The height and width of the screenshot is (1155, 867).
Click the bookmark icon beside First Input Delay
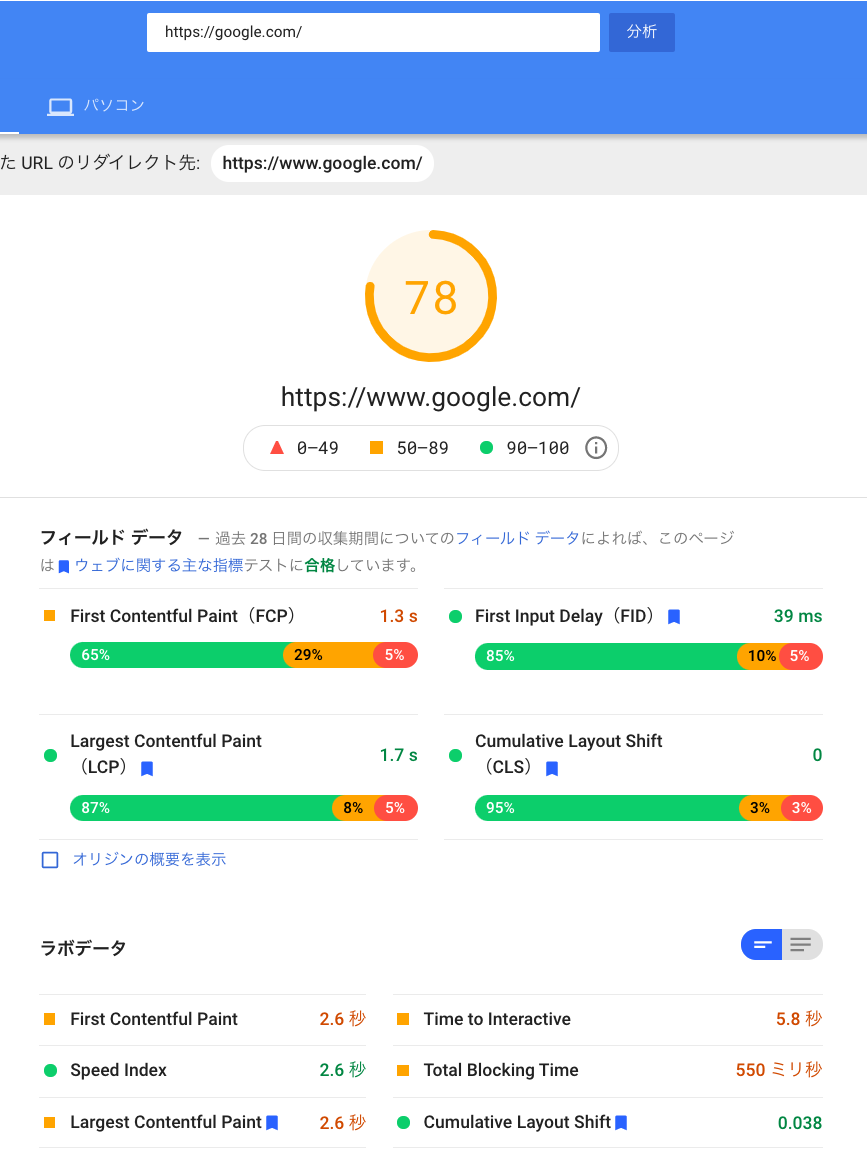pyautogui.click(x=673, y=616)
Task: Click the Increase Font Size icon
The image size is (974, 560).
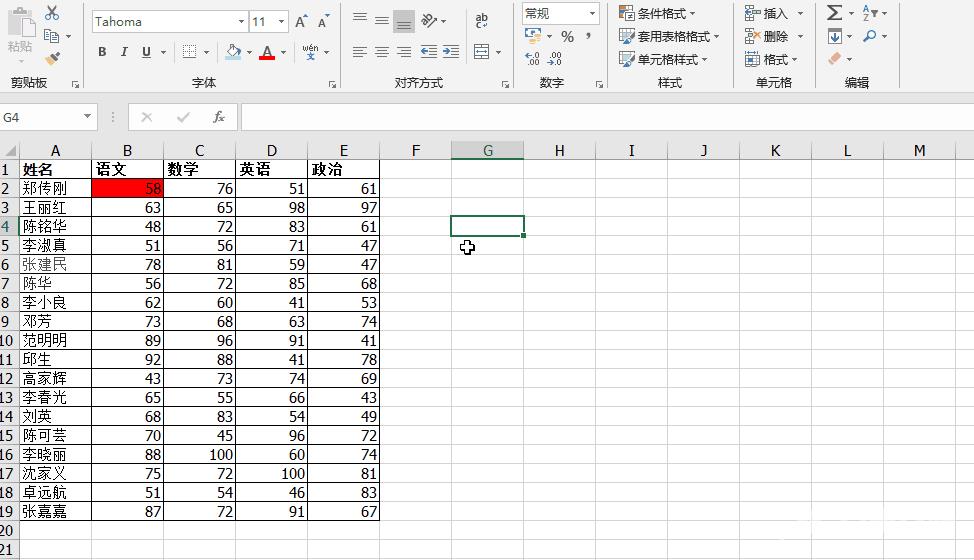Action: coord(303,21)
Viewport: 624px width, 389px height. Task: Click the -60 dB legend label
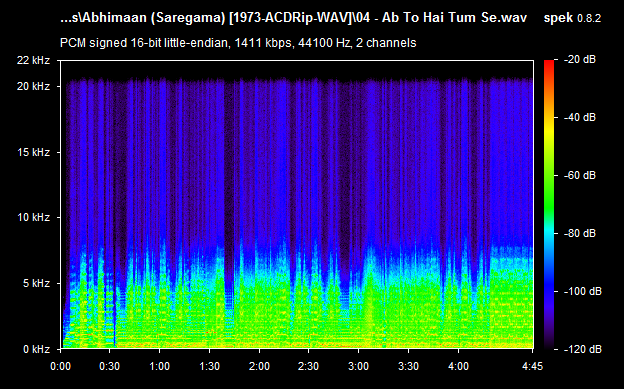pyautogui.click(x=580, y=175)
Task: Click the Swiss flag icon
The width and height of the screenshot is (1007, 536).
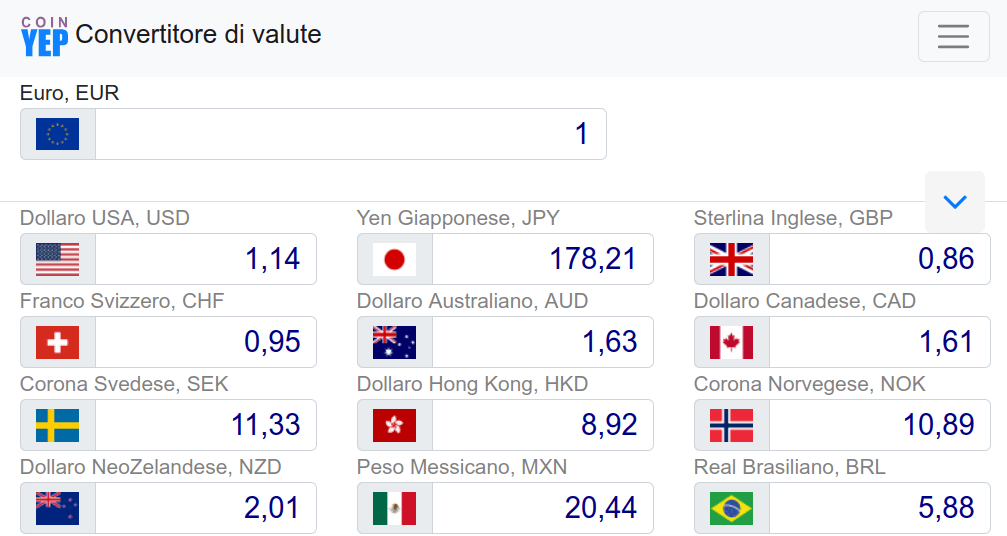Action: (58, 342)
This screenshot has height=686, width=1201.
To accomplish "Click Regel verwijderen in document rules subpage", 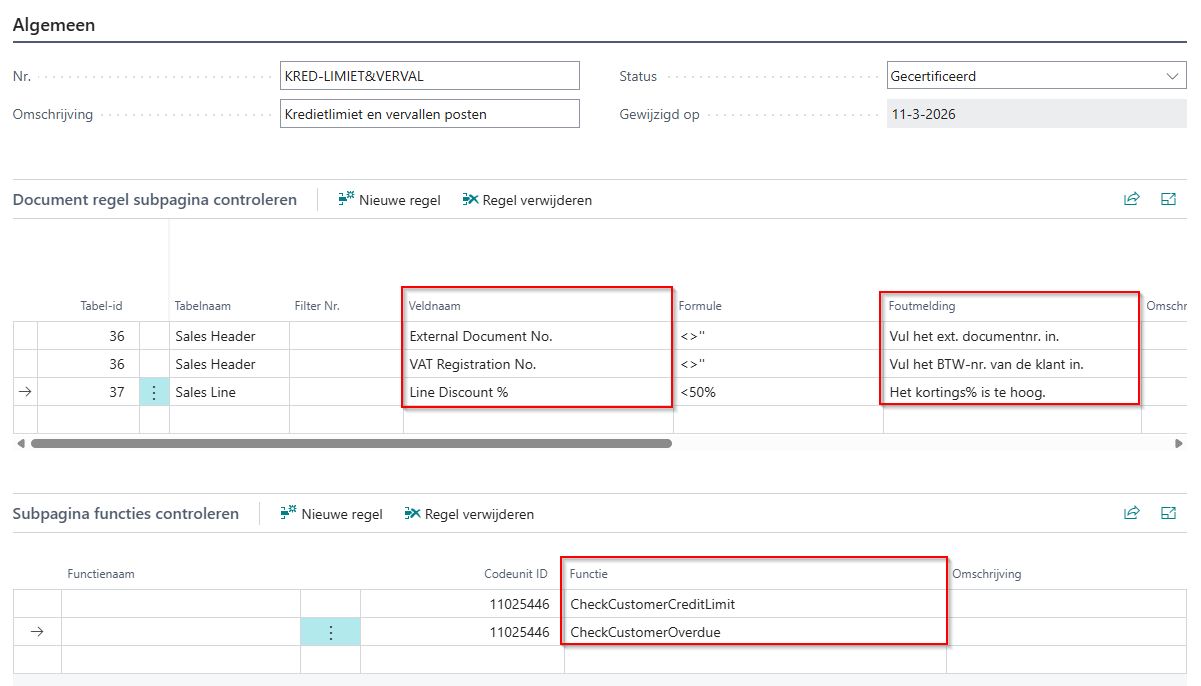I will click(x=527, y=200).
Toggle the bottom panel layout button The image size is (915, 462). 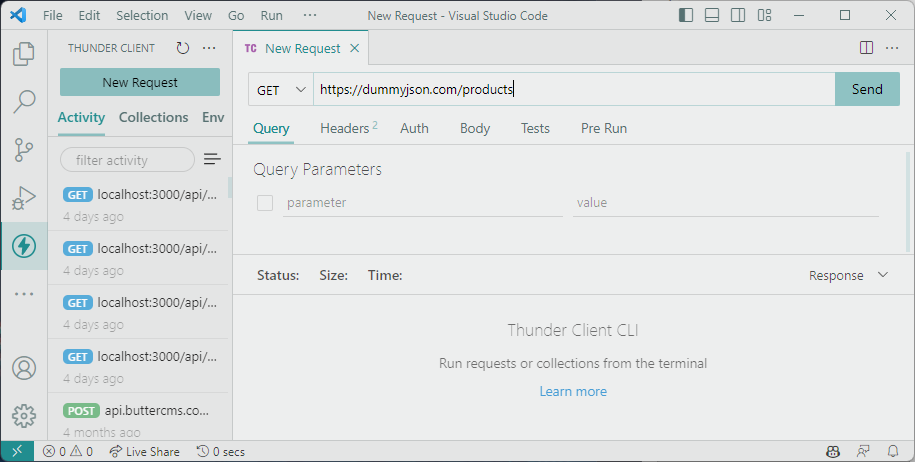pyautogui.click(x=712, y=16)
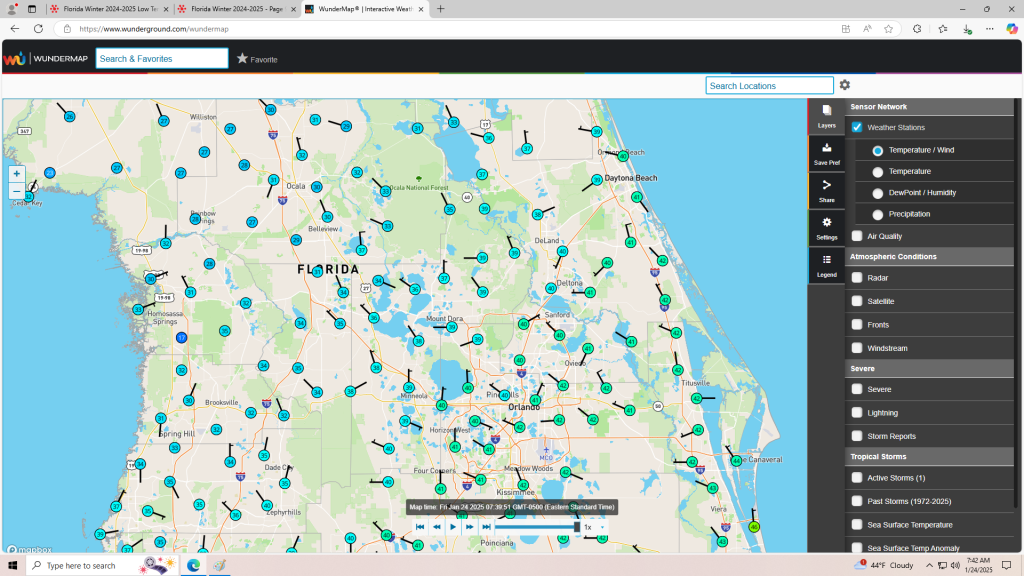Viewport: 1024px width, 576px height.
Task: Uncheck the Weather Stations checkbox
Action: tap(857, 128)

= = = = =

(Work instructions)
What you return must match, character for character, the lines above from the one with "Click the bookmark" through the one with "This screenshot has height=686, width=1201.", minus any pictures.

(Response to the exercise)
Click the bookmark icon beside First Input Delay
pyautogui.click(x=673, y=616)
Task: Click the Increase Font Size icon
The image size is (974, 560).
Action: coord(303,21)
Viewport: 624px width, 389px height. Task: Click the -60 dB legend label
pyautogui.click(x=580, y=175)
Task: Click the Swiss flag icon
The width and height of the screenshot is (1007, 536).
Action: (58, 342)
This screenshot has height=686, width=1201.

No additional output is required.